* _LO QUE HARÁS_:
A. Transcribe el fragmento del relato sobre las bodas de Pedro Agustín y don Miguel desde "Algún problema debía" hasta "sus últimos años.".
B. Escribe la continuación del relato sobre las bodas de Pedro Agustín y don Miguel a partir de su última oración.

* _TEXTO FUENTE_:
---*---

Durante 14 años, Pedro Agustín siguió con su vida licenciosa, pero como actividad al margen. En realidad, se había enfocado en acrecentar su patrimonio, sin pensar en volver a casarse, hasta que compró una fábrica de azúcar cerca de la villa de Santa María del Puerto del Príncipe, donde conoció a una muchacha muy hermosa, pero mucho menor que él, al punto que podía ser su nieta.

Marina Arriate y Piña causó una impresión muy honda al venerable hacendado, y hasta puede que se enamorara por primera vez. En 1830, la llevó al altar en la parroquia de Guadalupe.

Algún problema debía tener Pedro Agustín, porque Marina tampoco se embarazó, y aunque solo habían transcurrido pocos meses después de la boda, volvió a sacar el frasco mágico. Sin embargo, Marina era despierta y estaba al tanto de las extrañas muertes de sus predecesoras, por lo que se fingió muy enferma y logró permiso de Pedro Agustín para irse a recuperar a la casa de sus padres, a quienes reveló sus sospechas. La pareja nunca volvió a reunirse, y él murió en Ceiba Mocha nueve años más tarde, sin que se conozcan testimonios de sus últimos años.

Pero la “barbazulería” era gen de familia, pues su primo don Miguel Antonio Rocasolano y Campos, teniente coronel del Regimiento de Infantería de Milicias de la villa de San Cristóbal de La Habana, conoció durante una celebración en el Palacio de los Condes de Jaruco a María del Carmen Villavicencio y Zaldívar, hija del jefe superior del militar. Tras breve noviazgo, de nuevo hubo otra boda en la parroquia de Guadalupe, en 1820.

Apoyado por su suegro, don Miguel inició un ascenso vertiginoso en su carrera, lo que demuestra que la familia de la esposa desconocía que el yerno tenía una amante mestiza en su cafetal de Artemisa, pues, de haberlo sabido, es dudoso que lo hubieran respaldado en lo que parecían ser oscuras ambiciones de medrar por medio del matrimonio.

Quiso la mala suerte, la casualidad o, tal vez, la causalidad, que la joven desposada se pinchara un dedo con un clavo herrumbroso. Poco después aparecieron las primeras señales del tétanos y murió paralizada. El militar se fue a pasar el duelo a su cafetal artemiseño, donde, a la mañana siguiente de su llegada, unos perros encontraron en un monte el cadáver de su amante mestiza.

---*---

Datos registrados
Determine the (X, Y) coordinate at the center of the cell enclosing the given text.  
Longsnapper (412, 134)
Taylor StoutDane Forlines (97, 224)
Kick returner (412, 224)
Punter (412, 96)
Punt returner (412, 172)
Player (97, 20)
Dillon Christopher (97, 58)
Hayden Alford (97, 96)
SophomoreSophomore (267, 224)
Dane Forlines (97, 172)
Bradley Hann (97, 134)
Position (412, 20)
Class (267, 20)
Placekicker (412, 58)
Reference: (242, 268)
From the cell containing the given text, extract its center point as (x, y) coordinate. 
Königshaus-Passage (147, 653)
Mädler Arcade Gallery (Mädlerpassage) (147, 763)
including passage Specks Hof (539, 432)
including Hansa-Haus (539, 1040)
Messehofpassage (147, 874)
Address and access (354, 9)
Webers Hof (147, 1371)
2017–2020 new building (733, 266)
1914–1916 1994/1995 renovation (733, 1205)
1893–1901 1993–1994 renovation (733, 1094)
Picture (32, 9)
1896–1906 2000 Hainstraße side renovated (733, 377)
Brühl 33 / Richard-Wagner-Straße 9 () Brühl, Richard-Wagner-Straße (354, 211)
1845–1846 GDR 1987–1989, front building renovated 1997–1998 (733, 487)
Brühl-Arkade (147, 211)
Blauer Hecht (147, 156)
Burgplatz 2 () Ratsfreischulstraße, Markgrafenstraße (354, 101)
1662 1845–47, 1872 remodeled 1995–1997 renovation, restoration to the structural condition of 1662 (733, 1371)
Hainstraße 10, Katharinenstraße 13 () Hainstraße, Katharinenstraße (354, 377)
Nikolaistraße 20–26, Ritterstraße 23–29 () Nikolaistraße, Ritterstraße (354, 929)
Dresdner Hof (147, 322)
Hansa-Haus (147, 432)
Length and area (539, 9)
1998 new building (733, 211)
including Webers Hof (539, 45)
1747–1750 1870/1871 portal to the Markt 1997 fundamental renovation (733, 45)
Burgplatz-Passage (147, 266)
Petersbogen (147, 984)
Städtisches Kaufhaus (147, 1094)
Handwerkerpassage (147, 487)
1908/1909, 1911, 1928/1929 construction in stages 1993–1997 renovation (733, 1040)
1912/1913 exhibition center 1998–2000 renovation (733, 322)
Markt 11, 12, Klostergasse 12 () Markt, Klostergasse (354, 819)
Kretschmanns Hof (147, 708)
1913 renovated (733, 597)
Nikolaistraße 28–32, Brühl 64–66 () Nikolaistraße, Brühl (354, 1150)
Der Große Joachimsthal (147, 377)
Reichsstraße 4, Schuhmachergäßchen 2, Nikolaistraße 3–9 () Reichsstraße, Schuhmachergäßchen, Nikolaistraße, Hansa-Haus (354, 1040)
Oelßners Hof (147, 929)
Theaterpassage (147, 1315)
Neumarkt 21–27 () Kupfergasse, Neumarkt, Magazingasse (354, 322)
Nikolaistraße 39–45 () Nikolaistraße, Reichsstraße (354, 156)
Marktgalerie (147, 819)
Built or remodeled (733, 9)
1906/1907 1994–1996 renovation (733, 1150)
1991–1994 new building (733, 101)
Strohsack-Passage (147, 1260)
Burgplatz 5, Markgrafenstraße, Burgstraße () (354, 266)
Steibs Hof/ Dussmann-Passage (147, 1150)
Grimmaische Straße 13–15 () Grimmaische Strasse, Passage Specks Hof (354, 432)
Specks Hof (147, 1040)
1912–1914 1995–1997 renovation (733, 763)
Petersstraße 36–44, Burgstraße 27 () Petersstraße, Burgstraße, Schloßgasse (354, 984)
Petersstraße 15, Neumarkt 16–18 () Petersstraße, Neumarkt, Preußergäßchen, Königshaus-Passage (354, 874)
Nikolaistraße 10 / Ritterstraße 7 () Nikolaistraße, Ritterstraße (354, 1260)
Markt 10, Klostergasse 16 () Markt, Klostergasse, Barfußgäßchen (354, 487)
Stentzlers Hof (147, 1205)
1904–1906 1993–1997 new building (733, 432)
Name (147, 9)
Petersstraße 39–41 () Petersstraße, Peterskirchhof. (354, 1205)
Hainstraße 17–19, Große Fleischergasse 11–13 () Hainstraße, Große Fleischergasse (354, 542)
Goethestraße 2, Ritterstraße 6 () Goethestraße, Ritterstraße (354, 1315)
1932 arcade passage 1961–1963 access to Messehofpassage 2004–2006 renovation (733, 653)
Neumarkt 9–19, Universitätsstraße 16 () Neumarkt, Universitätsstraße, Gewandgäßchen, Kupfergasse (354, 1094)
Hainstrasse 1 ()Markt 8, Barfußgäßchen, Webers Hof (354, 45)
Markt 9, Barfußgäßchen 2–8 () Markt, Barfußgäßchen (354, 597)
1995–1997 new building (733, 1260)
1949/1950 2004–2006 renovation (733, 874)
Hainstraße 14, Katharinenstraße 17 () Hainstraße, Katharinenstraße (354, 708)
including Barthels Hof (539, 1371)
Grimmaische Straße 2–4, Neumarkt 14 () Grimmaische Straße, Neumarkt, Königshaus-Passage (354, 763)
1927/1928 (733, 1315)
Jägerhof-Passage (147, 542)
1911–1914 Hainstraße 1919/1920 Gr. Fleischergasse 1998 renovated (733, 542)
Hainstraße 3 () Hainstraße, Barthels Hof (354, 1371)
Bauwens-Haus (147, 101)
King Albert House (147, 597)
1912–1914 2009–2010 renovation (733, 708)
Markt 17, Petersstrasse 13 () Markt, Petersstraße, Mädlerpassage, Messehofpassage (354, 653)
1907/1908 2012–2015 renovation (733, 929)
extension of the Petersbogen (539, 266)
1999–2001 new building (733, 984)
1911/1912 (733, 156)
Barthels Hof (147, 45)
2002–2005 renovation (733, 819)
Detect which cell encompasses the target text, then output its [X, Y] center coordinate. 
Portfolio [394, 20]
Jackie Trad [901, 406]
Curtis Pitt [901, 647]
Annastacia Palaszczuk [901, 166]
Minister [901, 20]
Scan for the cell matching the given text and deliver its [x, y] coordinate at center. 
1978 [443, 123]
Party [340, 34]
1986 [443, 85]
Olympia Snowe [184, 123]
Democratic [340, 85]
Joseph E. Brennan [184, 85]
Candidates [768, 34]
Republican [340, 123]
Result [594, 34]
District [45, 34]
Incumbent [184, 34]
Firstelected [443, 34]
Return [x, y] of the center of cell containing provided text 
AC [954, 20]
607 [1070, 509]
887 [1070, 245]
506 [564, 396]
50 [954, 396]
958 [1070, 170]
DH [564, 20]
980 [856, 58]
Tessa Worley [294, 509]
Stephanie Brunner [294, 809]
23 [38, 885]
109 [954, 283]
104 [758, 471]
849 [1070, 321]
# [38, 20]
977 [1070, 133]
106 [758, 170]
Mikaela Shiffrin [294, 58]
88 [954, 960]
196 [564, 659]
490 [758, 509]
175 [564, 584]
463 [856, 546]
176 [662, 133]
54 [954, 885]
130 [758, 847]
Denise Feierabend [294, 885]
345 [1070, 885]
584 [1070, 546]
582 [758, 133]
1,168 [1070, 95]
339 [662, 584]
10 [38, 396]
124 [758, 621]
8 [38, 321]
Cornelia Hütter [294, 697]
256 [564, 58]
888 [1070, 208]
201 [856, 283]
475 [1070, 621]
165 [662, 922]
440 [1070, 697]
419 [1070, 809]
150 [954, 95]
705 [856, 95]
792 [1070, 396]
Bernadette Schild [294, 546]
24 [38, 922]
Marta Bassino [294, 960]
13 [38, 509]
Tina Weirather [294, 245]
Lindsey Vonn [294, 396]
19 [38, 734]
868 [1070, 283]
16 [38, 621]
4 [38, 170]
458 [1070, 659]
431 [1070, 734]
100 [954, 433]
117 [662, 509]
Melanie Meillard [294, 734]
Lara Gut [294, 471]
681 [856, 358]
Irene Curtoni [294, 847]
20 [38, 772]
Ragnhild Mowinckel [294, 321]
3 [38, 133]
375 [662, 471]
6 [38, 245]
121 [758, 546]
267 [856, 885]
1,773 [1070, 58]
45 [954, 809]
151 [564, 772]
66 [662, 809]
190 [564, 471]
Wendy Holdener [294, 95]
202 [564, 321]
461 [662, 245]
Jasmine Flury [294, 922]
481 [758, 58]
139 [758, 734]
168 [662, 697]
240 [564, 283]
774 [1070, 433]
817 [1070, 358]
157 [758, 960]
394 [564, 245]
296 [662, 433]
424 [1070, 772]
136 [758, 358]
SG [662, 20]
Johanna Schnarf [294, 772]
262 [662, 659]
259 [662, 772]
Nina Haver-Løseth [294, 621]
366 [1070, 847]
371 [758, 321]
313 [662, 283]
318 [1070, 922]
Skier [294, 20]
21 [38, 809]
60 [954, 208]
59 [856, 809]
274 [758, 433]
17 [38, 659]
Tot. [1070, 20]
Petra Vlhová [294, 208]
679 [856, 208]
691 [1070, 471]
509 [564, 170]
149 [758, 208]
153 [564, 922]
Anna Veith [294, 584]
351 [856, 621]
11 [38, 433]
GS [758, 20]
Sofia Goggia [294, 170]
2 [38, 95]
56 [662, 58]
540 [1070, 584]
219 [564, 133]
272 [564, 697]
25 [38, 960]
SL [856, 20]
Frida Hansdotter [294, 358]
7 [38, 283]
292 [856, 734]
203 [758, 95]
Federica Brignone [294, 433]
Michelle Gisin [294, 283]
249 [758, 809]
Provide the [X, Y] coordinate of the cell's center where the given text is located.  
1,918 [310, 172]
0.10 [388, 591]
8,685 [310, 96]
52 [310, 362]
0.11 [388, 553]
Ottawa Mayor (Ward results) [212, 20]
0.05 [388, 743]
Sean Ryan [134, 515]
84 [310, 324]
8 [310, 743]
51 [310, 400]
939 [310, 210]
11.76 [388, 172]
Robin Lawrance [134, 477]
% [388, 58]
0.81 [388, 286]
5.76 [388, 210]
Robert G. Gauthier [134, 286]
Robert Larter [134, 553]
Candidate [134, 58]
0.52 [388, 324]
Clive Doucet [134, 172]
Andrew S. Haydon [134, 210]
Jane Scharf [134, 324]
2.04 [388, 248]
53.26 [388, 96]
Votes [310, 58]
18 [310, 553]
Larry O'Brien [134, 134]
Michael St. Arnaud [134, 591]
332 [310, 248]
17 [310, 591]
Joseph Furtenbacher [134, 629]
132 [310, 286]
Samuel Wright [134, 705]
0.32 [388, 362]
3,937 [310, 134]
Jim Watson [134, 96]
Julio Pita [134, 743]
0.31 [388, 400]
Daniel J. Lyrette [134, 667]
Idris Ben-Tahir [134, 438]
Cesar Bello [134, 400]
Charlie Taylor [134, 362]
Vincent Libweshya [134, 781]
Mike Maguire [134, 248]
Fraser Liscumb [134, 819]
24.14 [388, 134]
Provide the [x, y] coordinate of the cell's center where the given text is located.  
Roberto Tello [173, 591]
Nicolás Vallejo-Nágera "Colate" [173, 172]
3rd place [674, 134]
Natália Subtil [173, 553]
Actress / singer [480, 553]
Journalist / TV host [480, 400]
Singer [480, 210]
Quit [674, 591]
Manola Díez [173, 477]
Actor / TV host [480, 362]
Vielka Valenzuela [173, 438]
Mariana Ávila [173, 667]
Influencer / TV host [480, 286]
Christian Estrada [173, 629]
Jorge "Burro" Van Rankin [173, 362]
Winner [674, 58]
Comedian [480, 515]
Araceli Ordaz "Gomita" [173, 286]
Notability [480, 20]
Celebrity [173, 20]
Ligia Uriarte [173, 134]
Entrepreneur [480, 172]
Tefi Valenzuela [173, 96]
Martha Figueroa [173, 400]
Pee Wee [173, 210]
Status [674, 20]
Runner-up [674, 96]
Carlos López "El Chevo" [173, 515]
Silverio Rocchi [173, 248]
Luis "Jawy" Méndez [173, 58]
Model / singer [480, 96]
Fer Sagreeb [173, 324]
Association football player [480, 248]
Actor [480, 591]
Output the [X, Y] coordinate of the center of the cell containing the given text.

---*---

* _LISTA DE RESPUESTAS_:
A.
Algún problema debía tener Pedro Agustín, porque Marina tampoco se embarazó, y aunque solo habían transcurrido pocos meses después de la boda, volvió a sacar el frasco mágico. Sin embargo, Marina era despierta y estaba al tanto de las extrañas muertes de sus predecesoras, por lo que se fingió muy enferma y logró permiso de Pedro Agustín para irse a recuperar a la casa de sus padres, a quienes reveló sus sospechas. La pareja nunca volvió a reunirse, y él murió en Ceiba Mocha nueve años más tarde, sin que se conozcan testimonios de sus últimos años.

B.
Transcurrido el duelo, Don Miguel volvió a San Cristóbal, y en la misma casa de sus suegros, a quienes continuó visitando, empezó a cortejar a la joven hermana de la difunta, una muchacha de 20 años.

La boda se celebró el 16 de enero de 1835, y otra vez, como tendencia macabra, en la misma parroquia de Guadalupe, donde solían casarse los barbazules del clan familiar.

Poco después de consumado el matrimonio, una madrugada, la nueva víctima despertó a toda la casa con un alarido terrorífico. Encontraron su cuerpo al pie de la gran escalinata central, de donde, al parecer, había caído en medio de una crisis de sonambulismo, mal que nunca antes había padecido.

Tres años más tarde, ya el viudo galanteaba en los salones de la alta sociedad habanera a muchachas de familias pudientes o de rancio abolengo. Así conoció a doña Rita Andrea Arbizuela y Ordóñez, y en 1842 la desposó en la Catedral de La Habana. De este matrimonio, además de dos niñas, logró el militar tres hijos varones. Pero no debía de tener mucho en común con los sueños de mayorazgo de su primo Pedro Agustín, porque esta esposa, otra vez como La Bella Durmiente, un día, mientras bordaba en su habitación rodeada de sus esclavas, se pinchó un dedo con la aguja de labor. Aquí no hubo tétanos, sino una muerte fulminante. Simplemente, la señora cayó al suelo y, cuando corrieron a levantarla, ya se había ido de esta vida.

Aunque la “mala fortuna” del militar en sus matrimonios pasó a ser muy comentada públicamente, hasta en su propio regimiento, eran tiempos en que probar un veneno como causa de muerte se volvía imposible.

Que Pedro Agustín se deshiciera de sus mujeres por la falta de heredero varón se explica por lo importante que era en la época el que no se diluyeran en las hijas el título, el apellido y la fortuna de un clan poderoso.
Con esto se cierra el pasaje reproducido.